18 December 2020 Lucas Mahias - Six by Six #5

To celebrate 25 years of Ninja ZX-6R, we asked six racers who played an important role in the life of the ZX-6R, six questions about their Ninja story. Six days, six people, six questions. Let's celebrate 25 years of track success for the iconic Ninja ZX-6R !
You have already won a WSS600 Championship before coming to Kawasaki – how do you rate your chances of another World Championship, this time on a Ninja? 
Of course it is possible to win the championship with this bike. But it is not easy as this model of the bike is a little bit old. But I think it is possible because last year in the second part of the championship I took the maximum points compared to the other riders. So I think it is possible.

You seem to be much more confident with the Ninja ZX-6R package now – tell us about your process of learning, developing and improving.
I think it was a lot of little details. The first detail was my riding my riding style, adapting to this bike. Also the cohesion with the team. Changing the bike is one point changing the team and it is difficult in the beginning to have the good relation for the first half of the season. Also, when you are not fast on the bike you start to have a little problem. Then, when you have the first good result, the good relations start. I think that was the big improvement in going from lower results to better results. Not really the bike, it is just small adjustments.

You have raced in many series and many classes. How has this helped your career, has it made you more versatile?
Yes, but when I arrived on the Kawasaki I thought OK, to change manufacturer is not a big thing because every time I changed the bike in my career and jumped in a new team and bike and every time I was in a good position directly. When I went onto this bike I was five, or six. Nice positions… but thinking about winning the championship the level was a little bit bigger.

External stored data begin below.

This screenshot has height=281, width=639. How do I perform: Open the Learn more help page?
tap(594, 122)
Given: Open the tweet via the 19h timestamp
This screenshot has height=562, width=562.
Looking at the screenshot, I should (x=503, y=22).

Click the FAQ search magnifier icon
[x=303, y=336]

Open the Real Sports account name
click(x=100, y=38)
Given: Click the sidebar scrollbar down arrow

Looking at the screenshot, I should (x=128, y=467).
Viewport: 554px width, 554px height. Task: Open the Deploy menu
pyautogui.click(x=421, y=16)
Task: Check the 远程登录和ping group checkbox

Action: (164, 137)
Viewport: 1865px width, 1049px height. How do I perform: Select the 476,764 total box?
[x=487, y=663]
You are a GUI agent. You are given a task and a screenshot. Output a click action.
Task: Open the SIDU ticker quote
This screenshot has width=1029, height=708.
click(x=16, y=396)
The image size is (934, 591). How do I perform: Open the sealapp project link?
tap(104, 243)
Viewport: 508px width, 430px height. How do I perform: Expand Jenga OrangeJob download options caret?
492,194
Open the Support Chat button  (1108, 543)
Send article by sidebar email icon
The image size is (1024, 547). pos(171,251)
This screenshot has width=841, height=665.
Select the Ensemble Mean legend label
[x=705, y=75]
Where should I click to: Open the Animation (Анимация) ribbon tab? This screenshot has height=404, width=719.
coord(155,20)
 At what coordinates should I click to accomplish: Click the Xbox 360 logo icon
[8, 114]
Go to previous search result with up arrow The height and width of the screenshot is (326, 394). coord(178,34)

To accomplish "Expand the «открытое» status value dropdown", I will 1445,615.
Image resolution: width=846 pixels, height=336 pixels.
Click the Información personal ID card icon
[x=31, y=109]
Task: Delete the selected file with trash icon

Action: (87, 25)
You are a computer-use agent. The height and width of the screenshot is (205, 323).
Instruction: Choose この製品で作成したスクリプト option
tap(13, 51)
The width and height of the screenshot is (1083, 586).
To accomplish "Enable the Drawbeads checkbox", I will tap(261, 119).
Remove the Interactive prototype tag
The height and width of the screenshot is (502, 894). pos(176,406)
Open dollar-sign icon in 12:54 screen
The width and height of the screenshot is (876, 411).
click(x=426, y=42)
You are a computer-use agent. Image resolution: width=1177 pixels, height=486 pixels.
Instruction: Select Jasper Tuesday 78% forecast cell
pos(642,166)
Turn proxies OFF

There have been many strong French riders in WorldSSP particularly over the years. So many. Why do you think this is?
I think that it is the category of the World Championship that is less expensive. I think in France we have a little bit of a problem with sponsorship. The French people do not like very much the bikes, compared to Spain or Italy, where it is the big passion for them. I think it is a little bit different for the French. I also thing it does not have the good academy for staring with prototype bikes. In France, if you like riding and you want to jump into the European or World championship there is just one category and that is 600. The category is less expensive and the 600s in the French championship a little the same compared to the 600s in WorldSSP – I think.

 You were big rivals with Kenan Sofuoglu at one time and now you are riding for the team and on the bike that he had so much success with. Was there extra pressure when you signed with Kawasaki and Puccetti, given who had been there before you?
It was difficult in the beginning because every time the team compared the result of Kenan and me. This was the big difference and the difficult thing with the team. In the beginning, OK, first race, second race, third race, I did not speak. OK, Kenan if more fast and I am further back. Then after the third race I was like, ‘OK, stop looking at the paper, remove the results and look at the lap times.’ When Kenan won the races, the record of the track for example set by Kenan is now is the rhythm of the race for 19 laps! The bike and tyres are the same but if put the old lap times there, Kenan if 15th, 17th. I know for sure the championship has improved. So no, there was no extra expectation for me.

You are extremely passionate and determined on track, you can see and feel it from you. Does it get the better of you sometimes or have you enough experience to control it better?
For me, racing bikes is my life. But it is not only on the bike. Everything in my life, when I start one little thing I like working 100% and more. On the bike it is my big passion and I do not like to finish second or third. For sure sometimes it is difficult, because if you do not have the material it is not possible to win and that is difficult to accept for me. Every time in my head I am the best, and I like to be the best. But I think it is better to be a rider who has to calm down than a rider without a big passion. It is difficult to speed a slow rider up, rather than calm down a fast one. When I started working with Kawasaki I also started to work with Fabien Foret and he helped me in this way a lot to stay calm. It was for my head. I also work with somebody else at home now to help me control the emotions, and I feel it for sure. It is not something mechanical, it is inside your head, so it difficult to explain.